AUFGABENSTELLUNG
Bis zu welchem Datum fordert die im Forumstext zitierte Mahnung die Zahlung des offenen Betrags?

LESETEXT
Habe auch im Minutentakt Emails bekommen. Daraufhin hab ich halt geschrieben, wie es bei mir dazu gekommen ist. Wenn ich dann drunter schreibe ich habe angst, ist das nicht gleichzusetzen mit: Ich hätte gerne eine persönliche Rechtsberatung.


----------



## Captain Picard (12 April 2011)

*AW: mms-center.de: Dubiose SMS locken auf Abo-Seite*

Wer sich hier als  "Unregistriert" meldet,  kann nicht erwarten, gezielte Antworten zu  bekommen.

Anmelden ist in diesem Unterforum  zwar keine  Voraussetzung fürs Posten, Gedankenlesen
 unsererseits allerdings auch nicht.


----------



## Reducal (13 April 2011)

*AW: mms-center.de: Dubiose SMS locken auf Abo-Seite*



Uocutud Praisel schrieb:


> Ich seh nicht ein da irgendwas zu bezahlen...


Musst du doch auch nicht! Niemand zwingt dich auf Rechnungsspam zu reagieren und den Forderungssteller mit seinem Ansinnen ernst zu nehmen.

Nur weil jemand einen "Startcode", der ihm unter einem Vorwand als SMS-Spam zugestellt wurde, in eine Website einträgt, ist die dadurch ausgelöste Forderung längst nicht zwingend bindend. Das deutsche BGB schreibt eine andere Abfolge einer korrekten Vertragsbindung vor.


----------



## Unregistriert (18 April 2011)

*AW: mms-center.de: Dubiose SMS locken auf Abo-Seite*

Ich habe es drauf ankommen lassen und die Rechnungshinweise nicht bezahlt.
Jetzt kam die erste Mahnung... ich stell sie mal rein, damit ihr wisst, wie sowas bei NewTelia aussieht. vllt könnt ihr ja was dazu sagen ! 


Mahnung
\
Sehr geehrte/r .... 


am 2011-03-20 18:56:08 haben Sie sich mit der IP-Adresse 84.191.100.140 bei uns registriert.

Den offenen Rechnungsbetrag haben Sie trotz Zahlungserinnerung noch nicht beglichen.

Sie sind am 2011-03-20 18:56:08 einen Vertrag mit uns eingegangen. Wir haben unseren Teil der Dienstleistung erfüllt.
Bitte zahlen Sie den offenen Betrag bis zum 24.04.2011. Anonsten sehen wir uns gezwungen

ein Inkassounternehmen zu beauftragen bzw. ein gerichtliches Mahnverfahren gemäß 688 ff ZPO gegen Sie

einzuleiten, wodurch erhebliche Kosten auf Sie zukommen werden.


Folgende gespeicherte Daten können wir den Ermittlungsbehörden vorlegen:


- Registriert am 2011-03-20 18:56:08

- mit der IP Adresse 84.191.100.140

- Email Adresse: xxxxxxxx

- AGB zugestimmt am: 2011-03-20 18:56:08

_________________

auch interessant: 
sollte bis zum 18.04 die Rechnung begleichen, am 17.04 um 19:25 kam jedoch schon die Mahnung per E-Mail!


----------



## Reducal (18 April 2011)

ANGEZEIGTE DATEN
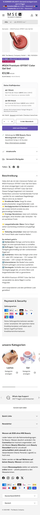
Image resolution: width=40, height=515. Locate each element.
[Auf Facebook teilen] (14, 167)
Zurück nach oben (20, 408)
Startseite (5, 29)
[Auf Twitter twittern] (9, 167)
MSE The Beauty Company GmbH (14, 55)
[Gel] (28, 357)
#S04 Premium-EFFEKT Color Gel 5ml (21, 29)
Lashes (10, 367)
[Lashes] (10, 357)
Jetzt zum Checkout (20, 128)
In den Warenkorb (26, 121)
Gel (28, 367)
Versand (12, 115)
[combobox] (20, 22)
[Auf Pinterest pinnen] (18, 167)
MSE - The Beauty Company (15, 510)
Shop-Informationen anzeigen (15, 143)
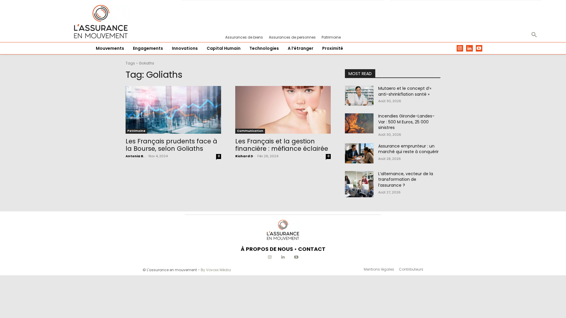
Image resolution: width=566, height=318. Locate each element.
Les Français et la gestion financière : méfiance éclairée (281, 145)
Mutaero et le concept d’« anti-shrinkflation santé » (404, 91)
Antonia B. (135, 156)
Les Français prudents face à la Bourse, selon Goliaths (171, 145)
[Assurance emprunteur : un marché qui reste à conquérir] (359, 153)
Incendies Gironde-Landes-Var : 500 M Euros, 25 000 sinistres (406, 121)
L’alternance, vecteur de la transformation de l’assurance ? (405, 179)
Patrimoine (136, 131)
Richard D (244, 156)
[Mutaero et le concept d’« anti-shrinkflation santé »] (359, 96)
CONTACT (311, 249)
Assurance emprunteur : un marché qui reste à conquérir (408, 149)
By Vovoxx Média (216, 269)
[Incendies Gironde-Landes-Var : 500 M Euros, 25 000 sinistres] (359, 123)
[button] (534, 35)
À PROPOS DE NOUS (267, 249)
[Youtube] (479, 48)
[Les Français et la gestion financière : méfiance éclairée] (283, 110)
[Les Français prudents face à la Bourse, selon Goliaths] (173, 110)
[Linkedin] (469, 48)
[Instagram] (460, 48)
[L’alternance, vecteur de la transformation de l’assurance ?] (359, 184)
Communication (250, 131)
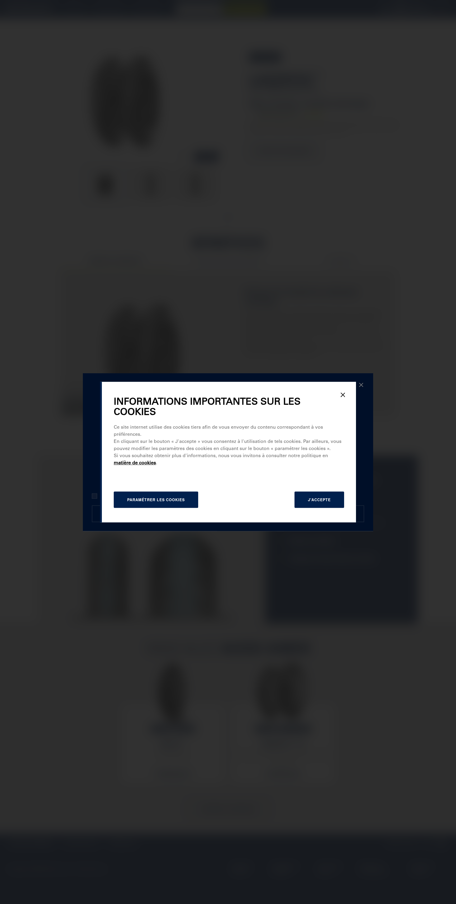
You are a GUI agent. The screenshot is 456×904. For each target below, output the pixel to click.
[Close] (343, 395)
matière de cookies (135, 463)
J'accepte (319, 499)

LÖSUNG
Bis zum 24.04.2011.